* _Task goal_:
Pick out and copy every line in the items below that contains the word "click".

* _Provided information_:
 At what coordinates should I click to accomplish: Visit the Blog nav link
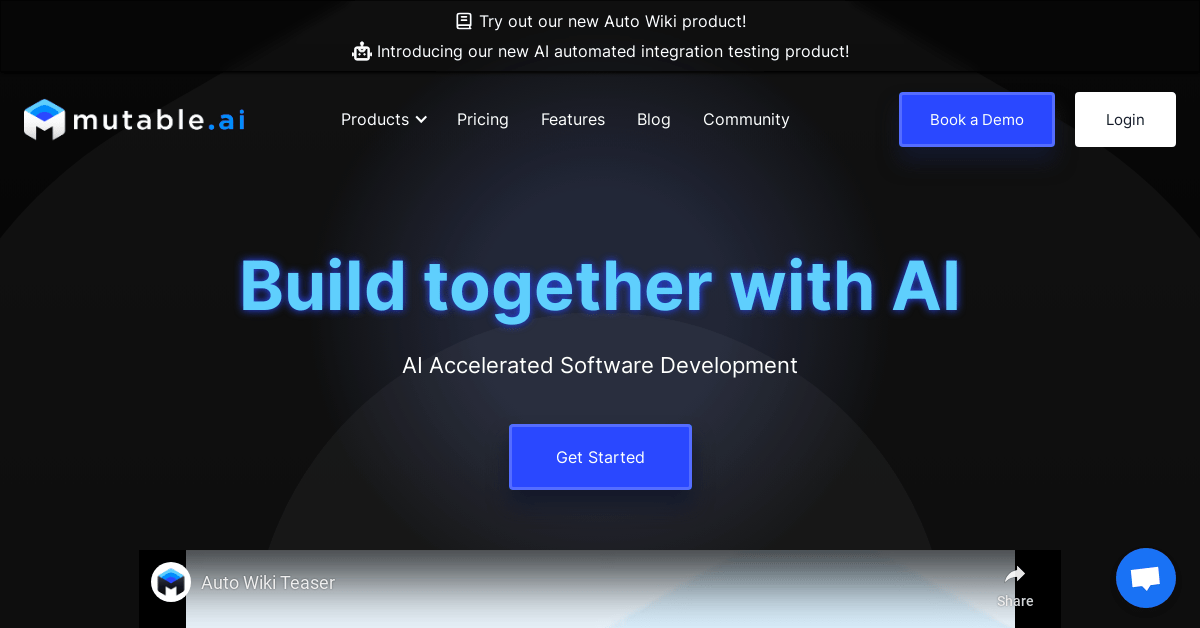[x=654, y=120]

--

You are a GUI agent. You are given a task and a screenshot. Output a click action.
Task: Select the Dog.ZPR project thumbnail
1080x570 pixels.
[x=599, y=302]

* _The answer_:
 At what coordinates should I click to accomplish: Visit the Blog nav link
You are a GUI agent. You are given a task and a screenshot. Output a click action.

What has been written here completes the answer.